DATA TO USE START

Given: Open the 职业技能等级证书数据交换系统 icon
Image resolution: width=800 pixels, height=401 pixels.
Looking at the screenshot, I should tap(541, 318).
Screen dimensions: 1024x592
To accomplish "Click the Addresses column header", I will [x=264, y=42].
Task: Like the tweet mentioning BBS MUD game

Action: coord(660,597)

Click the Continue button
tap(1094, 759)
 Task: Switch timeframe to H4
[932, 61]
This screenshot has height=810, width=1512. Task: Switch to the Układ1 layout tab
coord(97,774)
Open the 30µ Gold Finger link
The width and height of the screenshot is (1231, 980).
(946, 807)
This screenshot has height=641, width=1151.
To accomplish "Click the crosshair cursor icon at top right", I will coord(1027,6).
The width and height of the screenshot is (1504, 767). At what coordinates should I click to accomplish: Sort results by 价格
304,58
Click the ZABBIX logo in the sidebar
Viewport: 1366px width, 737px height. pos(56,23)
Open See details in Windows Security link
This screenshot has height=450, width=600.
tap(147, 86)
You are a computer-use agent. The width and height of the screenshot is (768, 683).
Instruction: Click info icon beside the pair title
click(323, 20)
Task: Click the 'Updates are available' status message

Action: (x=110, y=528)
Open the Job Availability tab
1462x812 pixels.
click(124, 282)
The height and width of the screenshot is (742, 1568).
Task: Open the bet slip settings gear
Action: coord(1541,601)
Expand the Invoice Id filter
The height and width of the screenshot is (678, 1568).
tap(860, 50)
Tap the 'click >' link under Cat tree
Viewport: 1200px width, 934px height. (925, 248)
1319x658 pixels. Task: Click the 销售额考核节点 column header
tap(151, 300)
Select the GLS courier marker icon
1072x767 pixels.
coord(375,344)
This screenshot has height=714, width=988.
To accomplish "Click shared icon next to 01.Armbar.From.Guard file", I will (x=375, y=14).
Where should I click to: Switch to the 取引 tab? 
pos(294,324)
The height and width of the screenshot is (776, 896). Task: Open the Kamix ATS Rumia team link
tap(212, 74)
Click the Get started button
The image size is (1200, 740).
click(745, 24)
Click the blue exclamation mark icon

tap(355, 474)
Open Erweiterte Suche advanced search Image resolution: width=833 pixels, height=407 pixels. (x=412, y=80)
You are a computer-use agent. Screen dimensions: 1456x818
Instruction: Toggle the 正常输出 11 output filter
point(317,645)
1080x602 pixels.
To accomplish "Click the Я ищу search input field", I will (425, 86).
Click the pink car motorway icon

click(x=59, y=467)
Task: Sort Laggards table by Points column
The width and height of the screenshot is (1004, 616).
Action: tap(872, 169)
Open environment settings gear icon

DATA TO USE END

WHAT THE EXERCISE ASKS:
Copy from the entries above each line in which the string "agent" can be found.

THE COMPLETED TASK:
You are a computer-use agent. The width and height of the screenshot is (768, 683).
You are a computer-use agent. Screen dimensions: 1456x818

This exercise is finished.